EXERCISE PROMPT:
Your output is to consist only of the line containing "At what coordinates should I click to accomplish: Open the 鉄道" and the lines after it, through the end of the data, reproduced exactly.

PROVIDED ENTRIES:
◇ ◇ ◇ ◇
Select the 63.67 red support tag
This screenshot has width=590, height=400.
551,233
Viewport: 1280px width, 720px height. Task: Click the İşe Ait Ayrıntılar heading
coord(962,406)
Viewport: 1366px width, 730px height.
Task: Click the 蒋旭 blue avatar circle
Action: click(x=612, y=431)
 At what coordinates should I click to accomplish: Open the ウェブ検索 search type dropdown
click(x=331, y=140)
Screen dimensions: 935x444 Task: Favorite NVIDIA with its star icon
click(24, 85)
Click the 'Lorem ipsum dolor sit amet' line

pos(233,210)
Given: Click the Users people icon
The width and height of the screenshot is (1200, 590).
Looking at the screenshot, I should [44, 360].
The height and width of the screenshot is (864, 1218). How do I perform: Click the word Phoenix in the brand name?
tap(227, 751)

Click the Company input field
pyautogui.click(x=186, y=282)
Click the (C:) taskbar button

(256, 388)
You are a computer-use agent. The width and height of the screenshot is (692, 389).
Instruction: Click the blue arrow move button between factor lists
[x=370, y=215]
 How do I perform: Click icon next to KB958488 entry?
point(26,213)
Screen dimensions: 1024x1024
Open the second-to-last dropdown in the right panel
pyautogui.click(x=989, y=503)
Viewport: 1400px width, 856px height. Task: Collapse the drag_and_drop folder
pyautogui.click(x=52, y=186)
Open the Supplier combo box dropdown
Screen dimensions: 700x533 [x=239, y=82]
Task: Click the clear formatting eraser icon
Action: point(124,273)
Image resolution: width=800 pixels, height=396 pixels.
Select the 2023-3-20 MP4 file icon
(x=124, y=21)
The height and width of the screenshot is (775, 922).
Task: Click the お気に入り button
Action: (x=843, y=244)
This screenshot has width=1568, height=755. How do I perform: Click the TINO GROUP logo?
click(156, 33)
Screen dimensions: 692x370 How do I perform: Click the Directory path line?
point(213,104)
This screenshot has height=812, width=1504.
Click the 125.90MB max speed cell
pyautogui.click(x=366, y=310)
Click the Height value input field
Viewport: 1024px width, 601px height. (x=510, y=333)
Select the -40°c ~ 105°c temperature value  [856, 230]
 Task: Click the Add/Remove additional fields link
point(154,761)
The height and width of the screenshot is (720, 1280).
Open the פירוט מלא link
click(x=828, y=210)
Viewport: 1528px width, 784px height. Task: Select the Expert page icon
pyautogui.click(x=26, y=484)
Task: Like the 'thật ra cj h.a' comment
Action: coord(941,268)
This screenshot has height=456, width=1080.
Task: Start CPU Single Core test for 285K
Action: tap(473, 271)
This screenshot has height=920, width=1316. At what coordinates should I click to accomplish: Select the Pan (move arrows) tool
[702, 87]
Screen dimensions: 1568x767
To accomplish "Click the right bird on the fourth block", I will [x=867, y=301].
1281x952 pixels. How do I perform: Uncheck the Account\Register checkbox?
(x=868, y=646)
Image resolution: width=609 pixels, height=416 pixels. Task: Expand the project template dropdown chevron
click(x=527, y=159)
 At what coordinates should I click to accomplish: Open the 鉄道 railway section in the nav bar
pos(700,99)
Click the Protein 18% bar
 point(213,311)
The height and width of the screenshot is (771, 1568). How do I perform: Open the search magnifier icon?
◇ ◇ ◇ ◇
WRITTEN RESPONSE:
 At what coordinates should I click to accomplish: Open the 鉄道 railway section in the nav bar
pos(700,99)
Click the Protein 18% bar
 point(213,311)
The height and width of the screenshot is (771, 1568). How do I perform: Open the search magnifier icon?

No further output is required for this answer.